Place: Canteen, Netley, South Australia.
Activity: Fundraiser that went Arse Up.
The Coppers crashed through the entrance to the Netley Canteen at midnight wearing white overalls and swinging their sledgehammers and smashing pool tables.
They took the Chocolate Wheel and the pinball machine
The South Australian Flying Vice Squad had raided the GPO Cricket Club’s “harmless little Fundraiser”.
Evidently, someone’s wife had tipped the Police off and the coppers had been inside watching us since 8 p.m.
I was the dickhead that let them in, not noticing through an alcoholic blur that the plain clothes detectives were all dressed in suits and very tall.
That horrible night almost bankrupted the Club, what with replacing the broken equipment and defending our poor old mate Jim Fisher in Court our final Bill ran into the thousands.
But in an act of great generosity the Victorian Government Printing Office Cricket Club rescued us with a huge donation of cash and an interest free loan.

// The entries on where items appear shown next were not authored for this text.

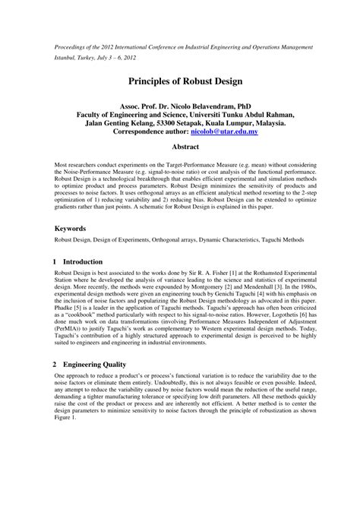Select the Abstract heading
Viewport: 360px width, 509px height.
[x=180, y=148]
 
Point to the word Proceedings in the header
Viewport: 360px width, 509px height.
[x=73, y=47]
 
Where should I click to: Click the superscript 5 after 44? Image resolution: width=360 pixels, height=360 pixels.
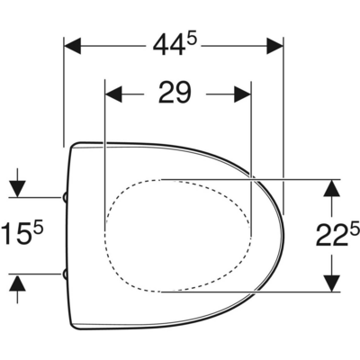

The media uproar was deafening.
However Don Woolman, Government Printer knew “nothing” and Bill Voyzey, the Permanent Head of State Supply knew “nothing”.
Anatoly Onishko (Publications Officer) didn’t have a clue where his missing cash register had gone to, until it finally turned up after some weeks.
We all blamed poor old Casino Bob Allen (very unfairly I might add) for the disaster.